Starting with the first line below, reproduce each line exactly until you have included the one bearing "Task: Click the Refresh button".

Saved entries
********************

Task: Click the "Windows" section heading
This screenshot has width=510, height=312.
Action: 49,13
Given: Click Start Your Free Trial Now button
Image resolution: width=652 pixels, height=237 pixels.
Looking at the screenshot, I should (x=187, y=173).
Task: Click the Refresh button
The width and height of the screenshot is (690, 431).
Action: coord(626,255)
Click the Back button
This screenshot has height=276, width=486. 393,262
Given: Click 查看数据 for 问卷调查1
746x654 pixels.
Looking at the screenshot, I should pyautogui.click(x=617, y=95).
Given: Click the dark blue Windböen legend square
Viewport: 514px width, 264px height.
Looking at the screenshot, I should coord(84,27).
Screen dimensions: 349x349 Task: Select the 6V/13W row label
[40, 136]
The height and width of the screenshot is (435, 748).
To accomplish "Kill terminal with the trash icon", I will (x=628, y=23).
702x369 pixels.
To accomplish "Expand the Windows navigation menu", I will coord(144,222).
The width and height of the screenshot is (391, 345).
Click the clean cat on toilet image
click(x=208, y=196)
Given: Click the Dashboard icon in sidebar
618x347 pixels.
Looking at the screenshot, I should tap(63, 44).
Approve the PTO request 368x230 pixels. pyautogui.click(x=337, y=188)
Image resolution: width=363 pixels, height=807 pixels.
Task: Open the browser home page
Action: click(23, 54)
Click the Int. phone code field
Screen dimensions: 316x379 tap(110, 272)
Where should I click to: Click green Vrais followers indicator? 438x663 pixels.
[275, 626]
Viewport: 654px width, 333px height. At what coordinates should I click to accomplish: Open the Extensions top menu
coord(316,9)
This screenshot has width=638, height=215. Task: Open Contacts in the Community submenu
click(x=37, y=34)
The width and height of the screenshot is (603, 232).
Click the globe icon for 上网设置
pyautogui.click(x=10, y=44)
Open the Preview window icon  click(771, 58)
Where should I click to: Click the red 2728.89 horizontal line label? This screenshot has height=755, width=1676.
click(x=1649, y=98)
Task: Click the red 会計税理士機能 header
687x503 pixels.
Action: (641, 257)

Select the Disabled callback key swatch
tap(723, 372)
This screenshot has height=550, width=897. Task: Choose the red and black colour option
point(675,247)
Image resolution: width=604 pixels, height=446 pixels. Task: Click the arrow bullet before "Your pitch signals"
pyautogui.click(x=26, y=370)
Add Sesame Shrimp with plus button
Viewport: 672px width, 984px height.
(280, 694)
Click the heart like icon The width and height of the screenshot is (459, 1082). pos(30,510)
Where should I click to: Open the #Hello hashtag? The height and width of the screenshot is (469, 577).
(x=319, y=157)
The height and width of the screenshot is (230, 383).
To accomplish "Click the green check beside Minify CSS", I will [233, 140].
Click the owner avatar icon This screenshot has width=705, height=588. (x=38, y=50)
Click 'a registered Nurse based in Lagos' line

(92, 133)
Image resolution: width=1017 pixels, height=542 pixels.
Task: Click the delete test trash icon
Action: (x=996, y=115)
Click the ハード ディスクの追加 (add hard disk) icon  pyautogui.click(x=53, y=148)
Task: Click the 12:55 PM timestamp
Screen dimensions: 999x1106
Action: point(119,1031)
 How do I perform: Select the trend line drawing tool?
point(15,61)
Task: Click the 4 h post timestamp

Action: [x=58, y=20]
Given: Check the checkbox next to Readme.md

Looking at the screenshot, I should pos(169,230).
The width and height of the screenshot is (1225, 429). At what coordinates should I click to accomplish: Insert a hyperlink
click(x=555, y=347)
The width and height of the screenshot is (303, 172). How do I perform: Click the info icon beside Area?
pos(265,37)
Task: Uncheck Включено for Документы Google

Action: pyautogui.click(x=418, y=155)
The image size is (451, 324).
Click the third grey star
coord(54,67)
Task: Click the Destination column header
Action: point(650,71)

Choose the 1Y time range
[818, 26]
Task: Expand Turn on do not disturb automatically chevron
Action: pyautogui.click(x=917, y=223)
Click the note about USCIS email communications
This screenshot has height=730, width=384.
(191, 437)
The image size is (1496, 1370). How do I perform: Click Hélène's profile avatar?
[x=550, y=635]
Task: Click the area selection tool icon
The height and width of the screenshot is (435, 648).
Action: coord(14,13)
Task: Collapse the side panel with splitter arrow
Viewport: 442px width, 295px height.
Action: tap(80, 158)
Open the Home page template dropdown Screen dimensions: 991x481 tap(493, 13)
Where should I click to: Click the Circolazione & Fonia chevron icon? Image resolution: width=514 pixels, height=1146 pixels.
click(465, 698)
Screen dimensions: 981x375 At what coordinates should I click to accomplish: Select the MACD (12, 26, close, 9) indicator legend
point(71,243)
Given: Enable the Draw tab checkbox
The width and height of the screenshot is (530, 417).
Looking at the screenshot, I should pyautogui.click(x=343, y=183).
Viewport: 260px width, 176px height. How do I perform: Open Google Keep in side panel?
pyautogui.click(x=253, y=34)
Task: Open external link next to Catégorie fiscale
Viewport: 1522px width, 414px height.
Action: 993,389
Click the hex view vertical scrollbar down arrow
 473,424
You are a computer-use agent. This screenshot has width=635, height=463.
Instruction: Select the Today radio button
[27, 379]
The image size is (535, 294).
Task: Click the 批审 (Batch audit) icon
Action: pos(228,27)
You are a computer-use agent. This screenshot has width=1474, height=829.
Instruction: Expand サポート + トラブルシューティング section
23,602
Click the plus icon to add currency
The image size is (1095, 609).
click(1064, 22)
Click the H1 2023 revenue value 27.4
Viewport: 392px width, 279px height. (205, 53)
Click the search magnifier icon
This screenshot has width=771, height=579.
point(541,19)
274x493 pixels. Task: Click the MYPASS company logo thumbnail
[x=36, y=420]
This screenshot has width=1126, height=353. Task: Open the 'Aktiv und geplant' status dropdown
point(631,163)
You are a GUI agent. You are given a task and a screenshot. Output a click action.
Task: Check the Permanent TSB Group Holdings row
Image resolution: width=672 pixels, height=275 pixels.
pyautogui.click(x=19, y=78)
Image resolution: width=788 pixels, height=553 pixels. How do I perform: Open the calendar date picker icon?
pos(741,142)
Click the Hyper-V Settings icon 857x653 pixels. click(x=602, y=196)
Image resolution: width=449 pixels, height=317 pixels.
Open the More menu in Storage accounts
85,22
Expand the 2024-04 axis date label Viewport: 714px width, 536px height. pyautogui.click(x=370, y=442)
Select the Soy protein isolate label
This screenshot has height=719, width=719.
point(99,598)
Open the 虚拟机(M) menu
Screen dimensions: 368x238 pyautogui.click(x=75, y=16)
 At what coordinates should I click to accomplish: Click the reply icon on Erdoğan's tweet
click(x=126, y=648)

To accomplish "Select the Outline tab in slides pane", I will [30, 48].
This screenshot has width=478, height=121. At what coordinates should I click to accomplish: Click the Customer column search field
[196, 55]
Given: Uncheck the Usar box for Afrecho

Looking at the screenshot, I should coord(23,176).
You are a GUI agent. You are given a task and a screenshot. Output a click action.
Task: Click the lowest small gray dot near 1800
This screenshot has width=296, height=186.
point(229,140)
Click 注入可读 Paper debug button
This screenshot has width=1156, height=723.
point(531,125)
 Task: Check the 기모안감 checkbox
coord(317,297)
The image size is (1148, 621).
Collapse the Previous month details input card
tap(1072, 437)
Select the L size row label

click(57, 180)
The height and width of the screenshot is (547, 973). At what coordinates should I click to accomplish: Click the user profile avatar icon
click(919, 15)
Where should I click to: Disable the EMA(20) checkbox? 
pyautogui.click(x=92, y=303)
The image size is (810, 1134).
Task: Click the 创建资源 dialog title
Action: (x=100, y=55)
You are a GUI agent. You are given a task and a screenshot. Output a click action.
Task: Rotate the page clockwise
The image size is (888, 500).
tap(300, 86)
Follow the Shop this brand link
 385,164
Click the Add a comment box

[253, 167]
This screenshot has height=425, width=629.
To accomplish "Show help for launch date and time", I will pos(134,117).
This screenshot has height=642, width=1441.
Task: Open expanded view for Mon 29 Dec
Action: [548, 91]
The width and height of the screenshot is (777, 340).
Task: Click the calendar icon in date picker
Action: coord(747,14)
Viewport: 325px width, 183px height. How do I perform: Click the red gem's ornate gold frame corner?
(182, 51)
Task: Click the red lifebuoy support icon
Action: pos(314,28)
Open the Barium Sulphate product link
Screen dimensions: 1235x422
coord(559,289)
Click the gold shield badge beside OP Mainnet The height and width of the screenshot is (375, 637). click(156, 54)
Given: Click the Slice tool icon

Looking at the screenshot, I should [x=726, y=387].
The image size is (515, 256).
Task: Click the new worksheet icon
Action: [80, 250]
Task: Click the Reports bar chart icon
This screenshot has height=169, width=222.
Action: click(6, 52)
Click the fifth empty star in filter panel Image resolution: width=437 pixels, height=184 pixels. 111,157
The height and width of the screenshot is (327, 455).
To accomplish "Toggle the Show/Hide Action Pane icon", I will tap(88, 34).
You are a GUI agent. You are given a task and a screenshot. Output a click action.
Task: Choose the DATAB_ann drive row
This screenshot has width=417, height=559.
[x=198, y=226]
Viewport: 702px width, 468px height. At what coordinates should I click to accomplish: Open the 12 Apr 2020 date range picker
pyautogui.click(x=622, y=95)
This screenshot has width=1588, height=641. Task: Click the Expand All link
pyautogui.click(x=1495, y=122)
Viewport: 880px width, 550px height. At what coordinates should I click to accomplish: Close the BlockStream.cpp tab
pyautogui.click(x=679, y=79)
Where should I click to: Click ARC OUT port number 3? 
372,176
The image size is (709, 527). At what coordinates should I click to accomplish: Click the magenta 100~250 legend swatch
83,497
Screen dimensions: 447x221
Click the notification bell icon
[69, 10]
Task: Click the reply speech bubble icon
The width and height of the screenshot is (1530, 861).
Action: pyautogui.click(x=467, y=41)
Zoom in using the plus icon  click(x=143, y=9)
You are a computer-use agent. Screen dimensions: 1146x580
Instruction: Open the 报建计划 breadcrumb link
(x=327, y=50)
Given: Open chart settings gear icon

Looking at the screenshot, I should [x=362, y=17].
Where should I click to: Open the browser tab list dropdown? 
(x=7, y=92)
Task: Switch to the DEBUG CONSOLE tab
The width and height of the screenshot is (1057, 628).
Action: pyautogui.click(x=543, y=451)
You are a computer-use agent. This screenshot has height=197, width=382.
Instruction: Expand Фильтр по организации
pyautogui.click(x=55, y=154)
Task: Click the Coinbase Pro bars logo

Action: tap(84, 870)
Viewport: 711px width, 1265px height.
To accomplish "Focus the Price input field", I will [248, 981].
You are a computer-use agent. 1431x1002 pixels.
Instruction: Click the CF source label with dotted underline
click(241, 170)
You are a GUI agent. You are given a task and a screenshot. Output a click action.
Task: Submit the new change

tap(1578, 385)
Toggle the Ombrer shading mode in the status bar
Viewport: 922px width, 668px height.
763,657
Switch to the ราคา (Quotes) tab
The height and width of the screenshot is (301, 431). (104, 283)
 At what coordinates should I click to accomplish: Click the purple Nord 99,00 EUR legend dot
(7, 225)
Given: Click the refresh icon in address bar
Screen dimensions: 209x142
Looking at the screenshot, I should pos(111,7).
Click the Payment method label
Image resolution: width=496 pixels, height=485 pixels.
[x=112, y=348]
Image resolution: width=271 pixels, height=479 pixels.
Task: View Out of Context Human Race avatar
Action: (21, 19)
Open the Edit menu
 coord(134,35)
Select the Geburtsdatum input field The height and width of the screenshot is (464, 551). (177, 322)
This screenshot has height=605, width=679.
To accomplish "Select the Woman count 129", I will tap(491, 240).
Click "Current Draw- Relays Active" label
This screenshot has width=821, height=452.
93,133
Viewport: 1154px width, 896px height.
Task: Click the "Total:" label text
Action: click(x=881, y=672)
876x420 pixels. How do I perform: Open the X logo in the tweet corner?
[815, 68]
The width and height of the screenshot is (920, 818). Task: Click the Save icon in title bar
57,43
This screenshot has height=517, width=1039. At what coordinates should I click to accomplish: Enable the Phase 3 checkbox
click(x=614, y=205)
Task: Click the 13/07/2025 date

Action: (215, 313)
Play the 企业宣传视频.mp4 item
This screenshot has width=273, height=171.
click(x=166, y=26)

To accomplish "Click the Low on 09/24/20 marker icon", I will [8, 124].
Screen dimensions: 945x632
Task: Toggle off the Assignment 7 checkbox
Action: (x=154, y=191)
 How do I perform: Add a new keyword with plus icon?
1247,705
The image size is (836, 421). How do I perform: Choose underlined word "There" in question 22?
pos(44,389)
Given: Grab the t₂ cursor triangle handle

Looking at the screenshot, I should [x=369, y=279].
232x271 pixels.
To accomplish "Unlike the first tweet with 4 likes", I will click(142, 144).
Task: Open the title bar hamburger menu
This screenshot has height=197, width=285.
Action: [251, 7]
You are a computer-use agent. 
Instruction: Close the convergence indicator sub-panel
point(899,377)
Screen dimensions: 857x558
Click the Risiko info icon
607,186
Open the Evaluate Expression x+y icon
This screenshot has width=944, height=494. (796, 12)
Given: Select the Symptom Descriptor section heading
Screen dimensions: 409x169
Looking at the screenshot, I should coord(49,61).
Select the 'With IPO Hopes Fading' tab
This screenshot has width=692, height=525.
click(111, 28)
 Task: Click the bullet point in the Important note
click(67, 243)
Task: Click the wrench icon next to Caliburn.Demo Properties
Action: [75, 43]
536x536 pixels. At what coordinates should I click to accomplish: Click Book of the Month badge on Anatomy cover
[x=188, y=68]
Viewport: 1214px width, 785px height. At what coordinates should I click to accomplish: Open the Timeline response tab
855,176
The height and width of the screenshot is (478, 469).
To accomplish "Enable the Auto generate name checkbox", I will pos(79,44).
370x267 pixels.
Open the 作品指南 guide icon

********************

* **Expected answer**:
Task: Click the "Windows" section heading
This screenshot has width=510, height=312.
Action: 49,13
Given: Click Start Your Free Trial Now button
Image resolution: width=652 pixels, height=237 pixels.
Looking at the screenshot, I should (x=187, y=173).
Task: Click the Refresh button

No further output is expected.